La periodista fue vista el pasado domingo en el aeropuerto Adolfo Suárez Madrid-Barajas acompañada por parte del equipo del programa. Con una gran sonrisa y visiblemente ilusionada, Lamela iniciaba así una aventura profesional que supone un giro de 180 grados en su trayectoria.

Cómoda y relajada, compartió risas y conversaciones con sus compañeros mientras ultimaban los detalles del viaje, entre equipajes, pasaportes y gestiones de última hora. Para el desplazamiento eligió un estilismo práctico y cómodo: chándal negro y zapatillas deportivas, sin separarse en ningún momento de su teléfono móvil.

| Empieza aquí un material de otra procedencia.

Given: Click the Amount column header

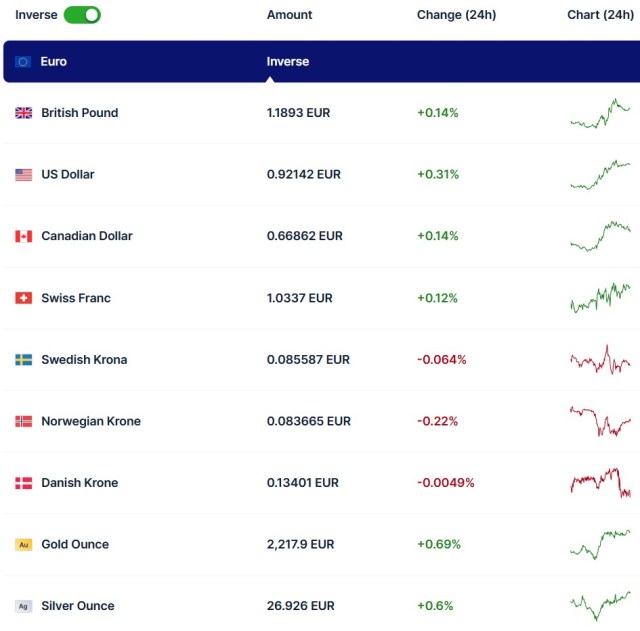Looking at the screenshot, I should 289,15.
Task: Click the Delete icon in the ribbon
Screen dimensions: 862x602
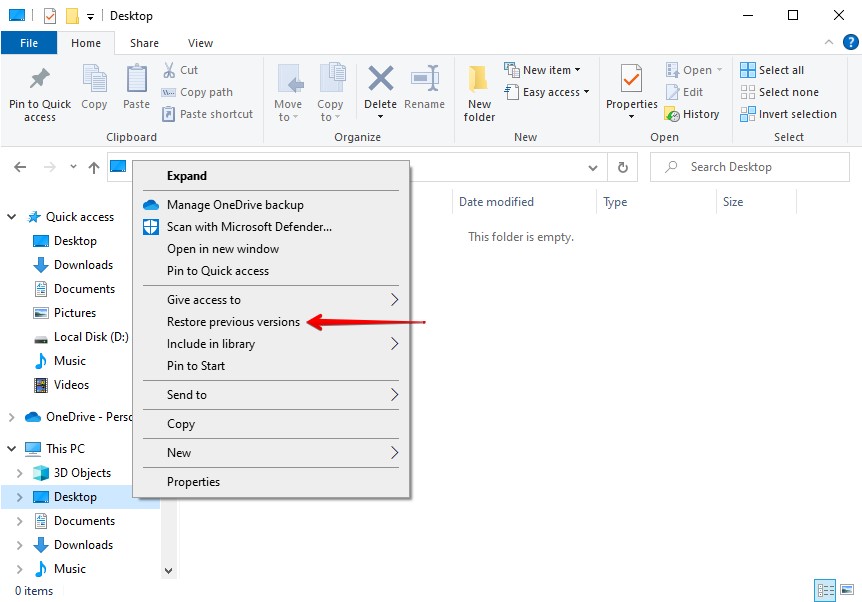Action: [380, 88]
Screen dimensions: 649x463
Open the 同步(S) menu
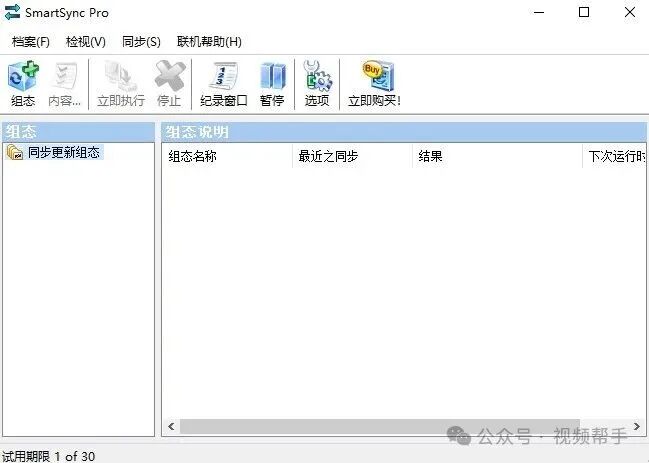point(141,42)
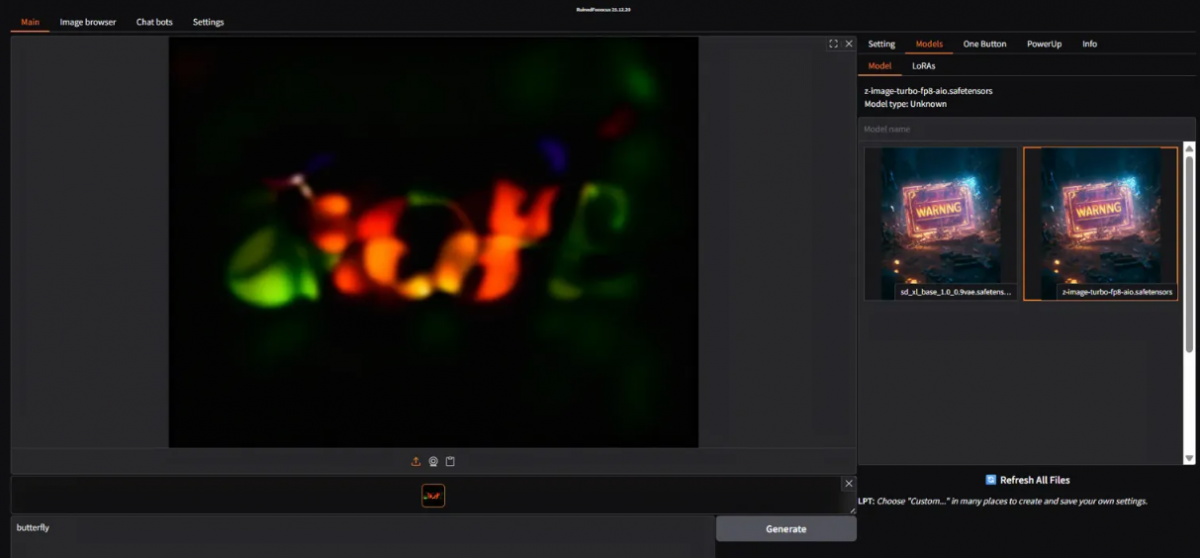The height and width of the screenshot is (558, 1200).
Task: Open the PowerUp tab
Action: [x=1044, y=44]
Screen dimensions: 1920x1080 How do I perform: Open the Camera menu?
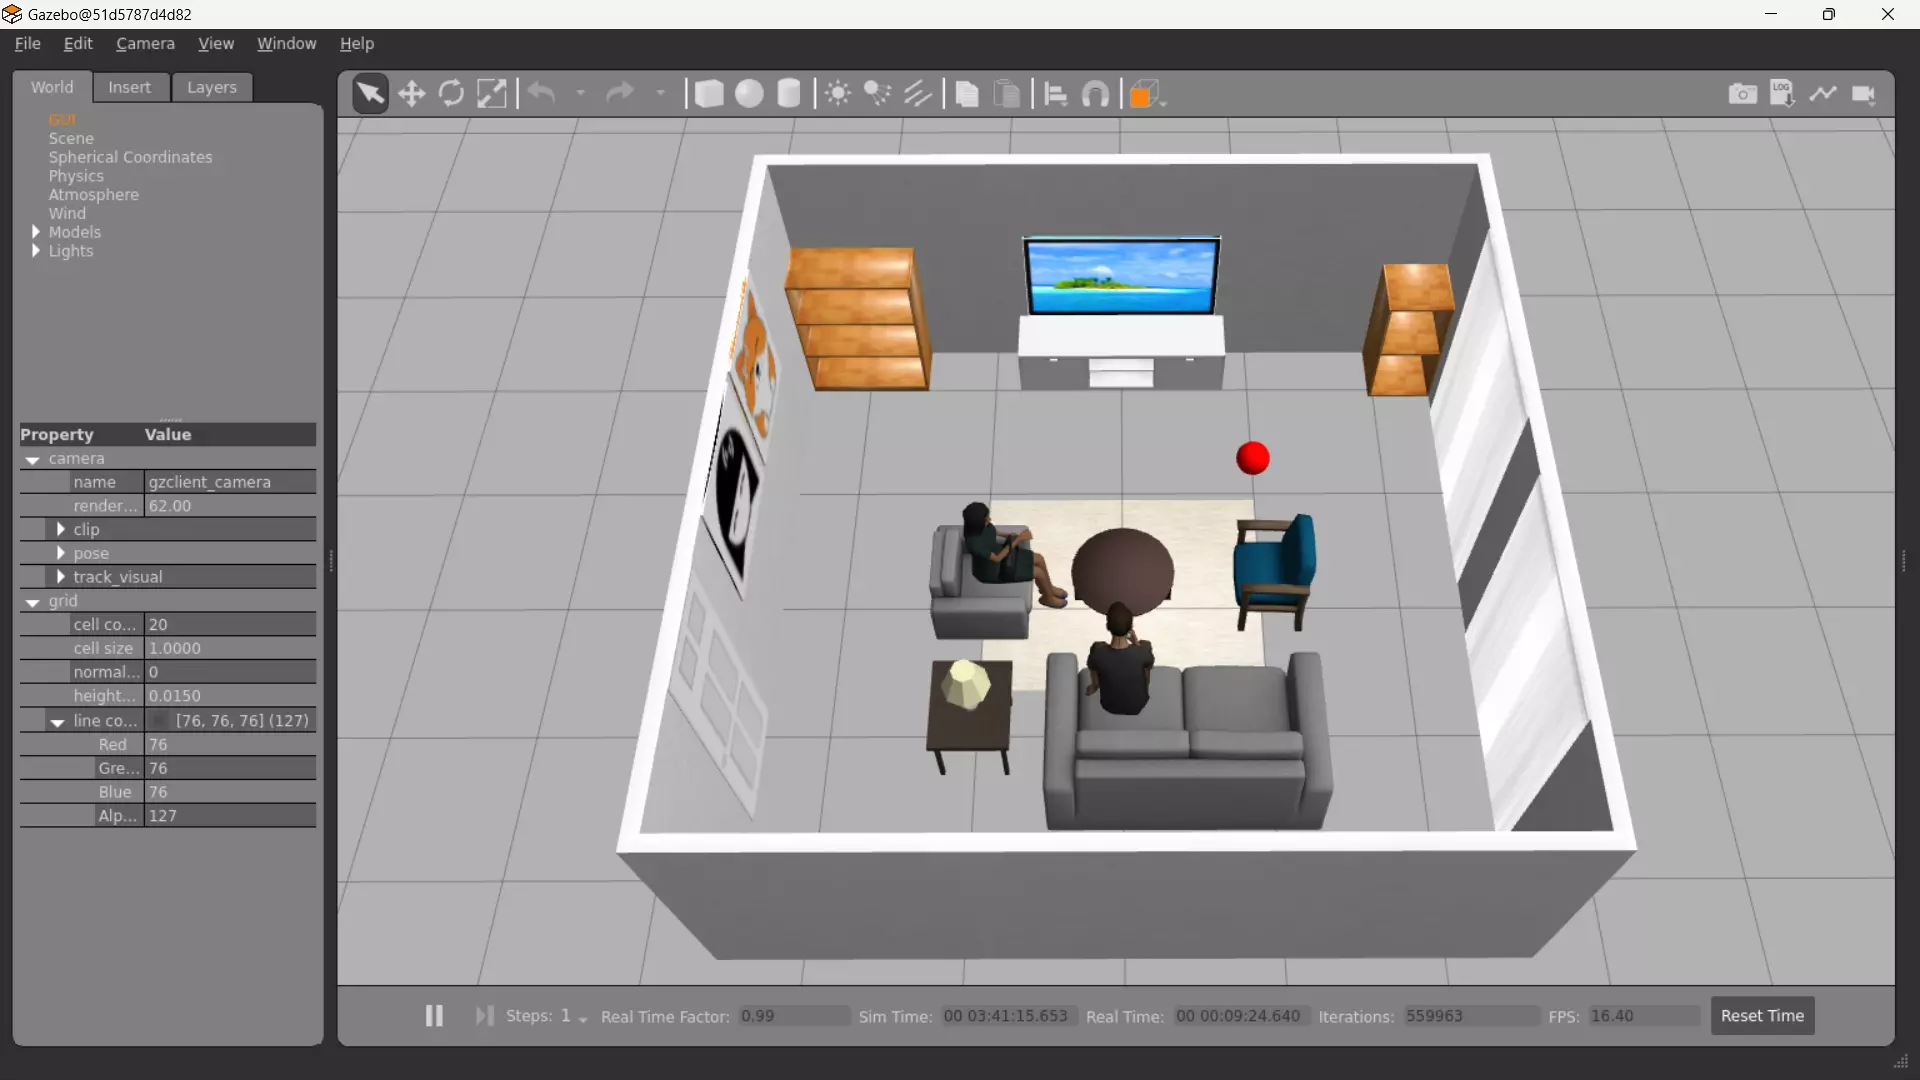coord(145,44)
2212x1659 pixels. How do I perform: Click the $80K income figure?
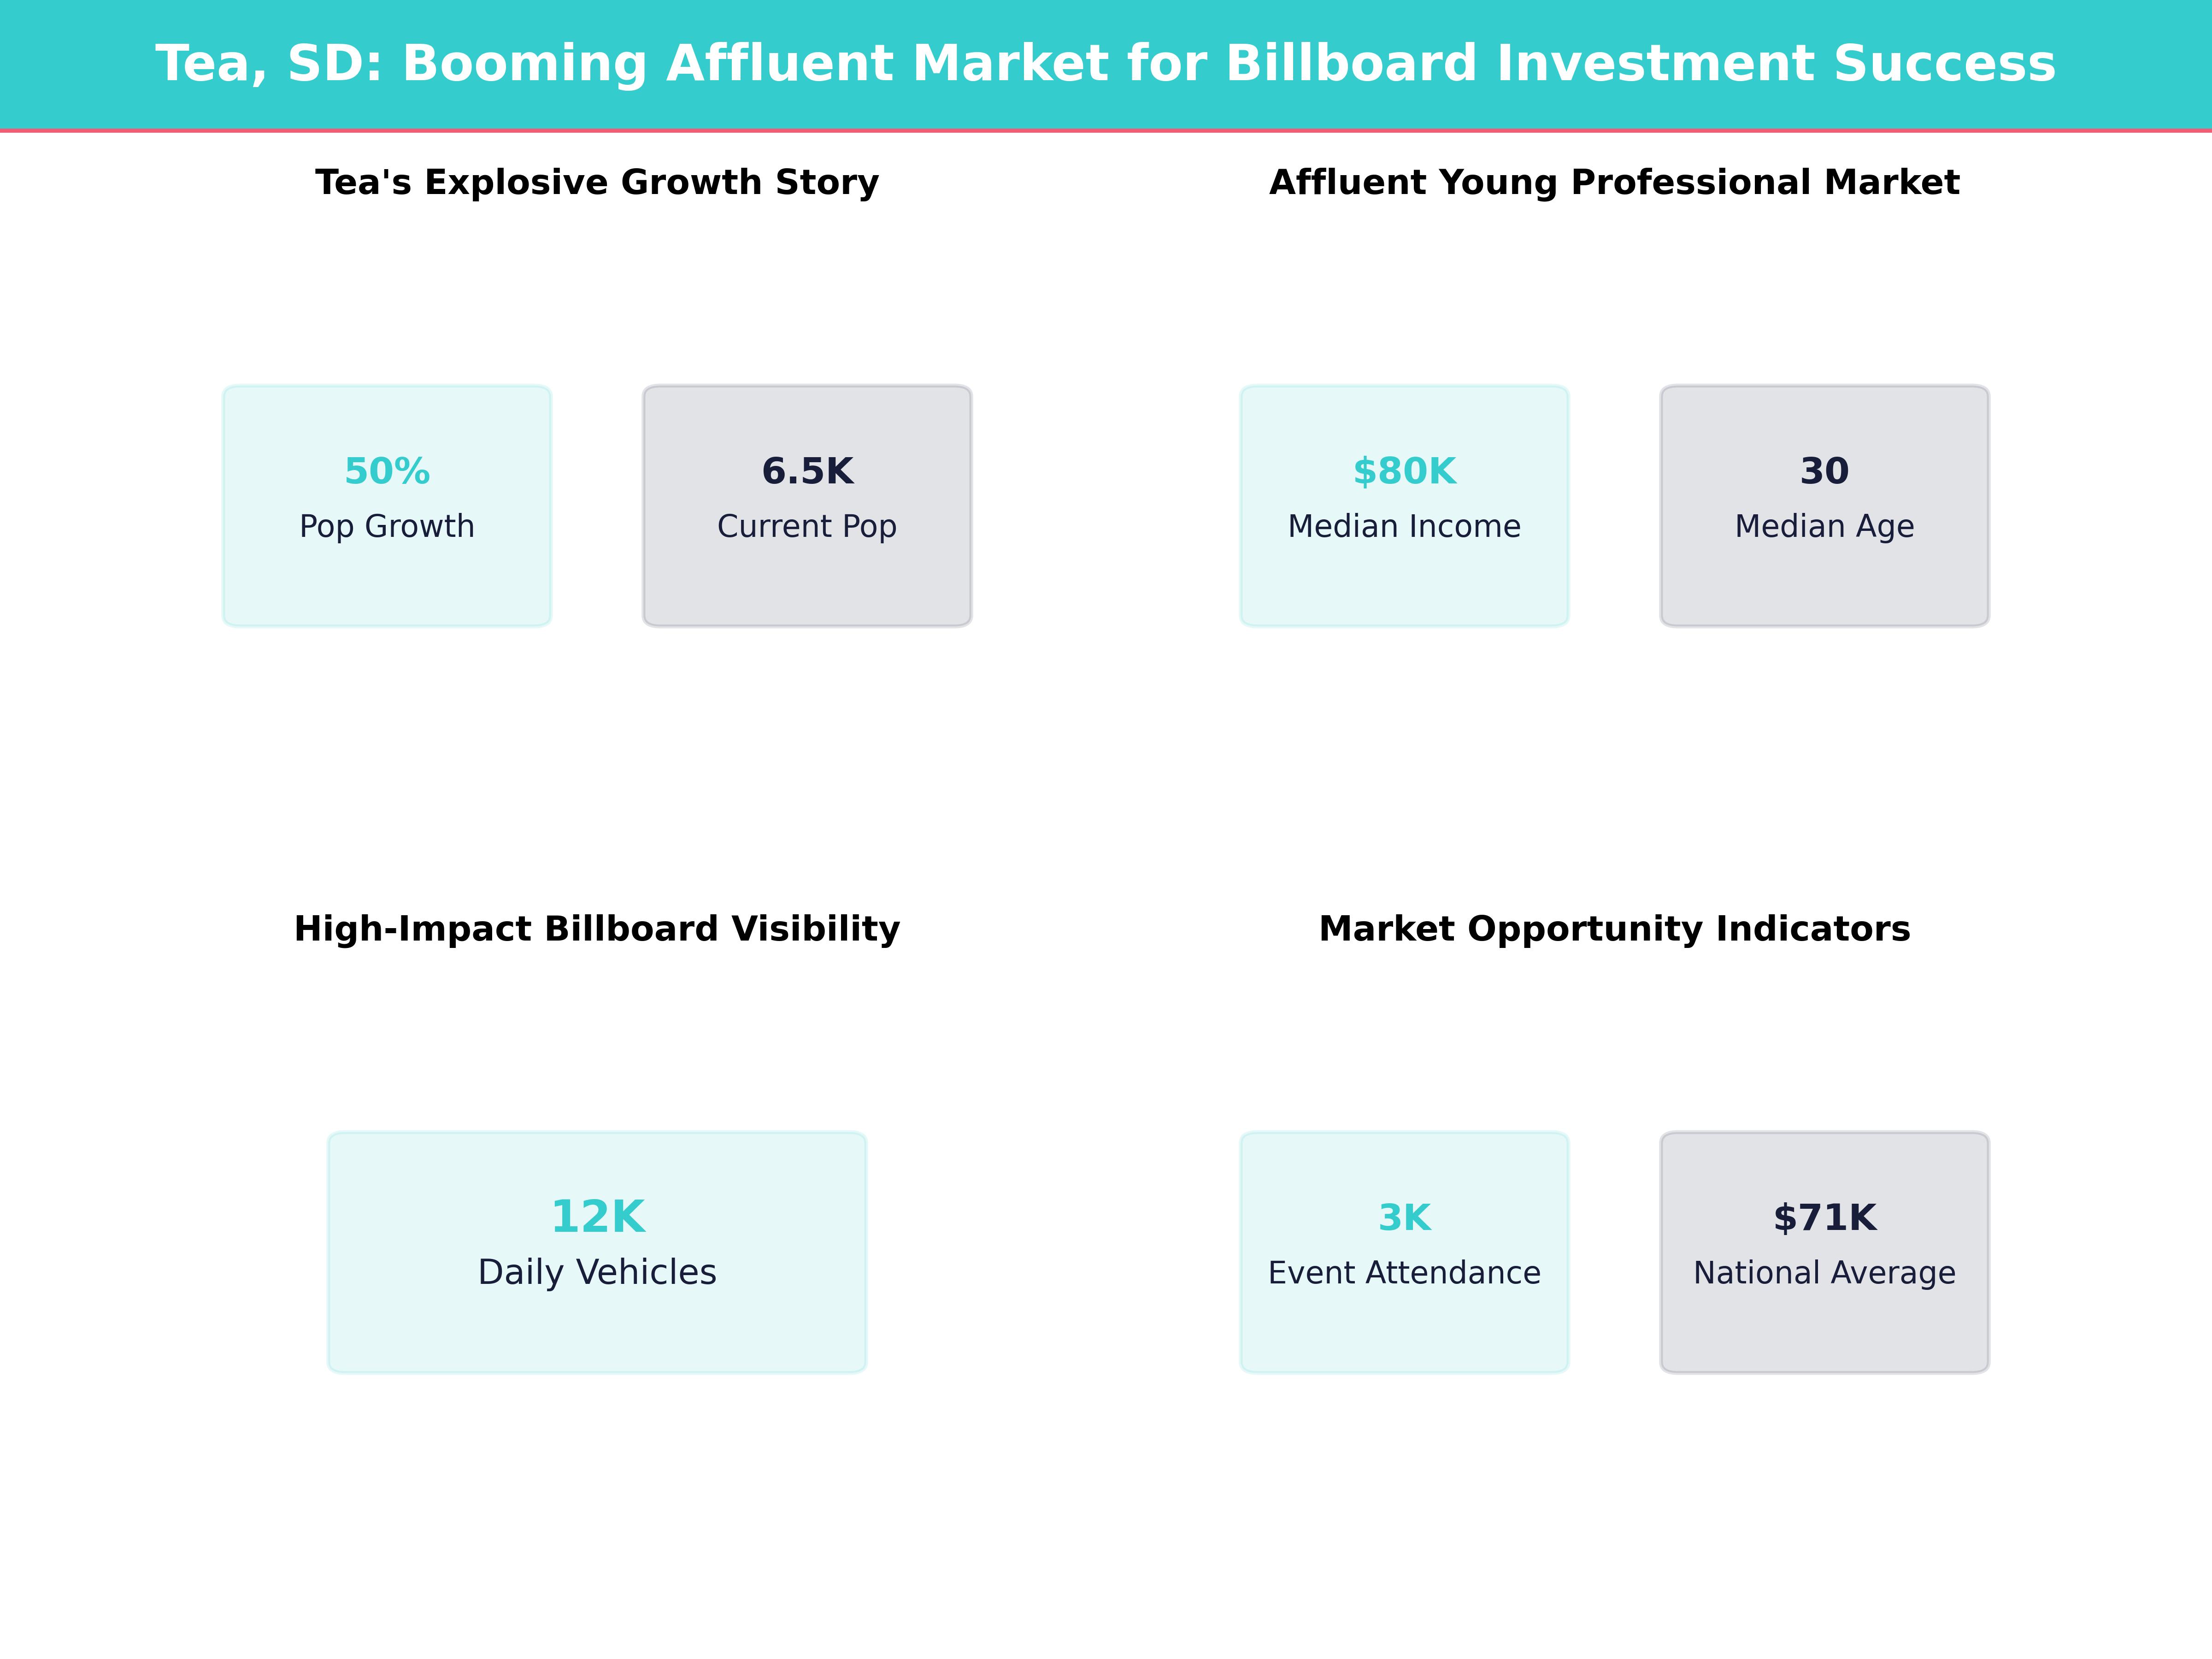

Antes de hacer las maletas, la comunicadora ya tuvo su primer gran momento televisivo como futura presentadora del formato. Fue en pleno directo junto a Jorge Javier Vázquez, rostro habitual del programa en plató. Fiel a su estilo, el presentador no dudó en bromear con el historial de conductoras que han pasado por el reality y lanzó una advertencia en clave de humor sobre “por qué se iban” las anteriores presentadoras, en referencia a Raquel Sánchez Silva, Lara Álvarez y Laura Madrueño.
Entre risas y evidente complicidad, Jorge Javier quiso saber cuánto tiempo pensaba aguantar en el formato. Lejos de mostrarse dubitativa, Lamela respondió con firmeza: “A mí no me tumbas”. Además, aseguró que llega “dispuesta a todo”, dejando claro que afronta el desafío con determinación y entusiasmo. Un intercambio que ya anticipa la buena sintonía que podría marcar las conexiones en directo entre Honduras y el plató en Madrid.

El salto a Supervivientes supone para María Lamela abandonar, al menos temporalmente, su faceta más vinculada al análisis político y la actualidad. Hasta ahora, el público la había visto en espacios como Más Vale Tarde o Al Rojo Vivo, donde ejercía como comentarista con un perfil más serio y analítico. Su desembarco en el reality marca así un cambio de registro que permitirá descubrir una versión más cercana, espontánea y desenfadada.
Con este inesperado giro profesional, María Lamela se enfrenta a uno de los formatos más exigentes de la televisión. Desde las duras condiciones en la isla hasta las conexiones en directo y la gestión emocional de los concursantes, el reto es mayúsculo. Sin embargo, su actitud en el aeropuerto y su seguridad ante las cámaras dejan claro que está preparada para la aventura.
Honduras ya la espera. Y con ella, una nueva etapa que promete dar mucho que hablar.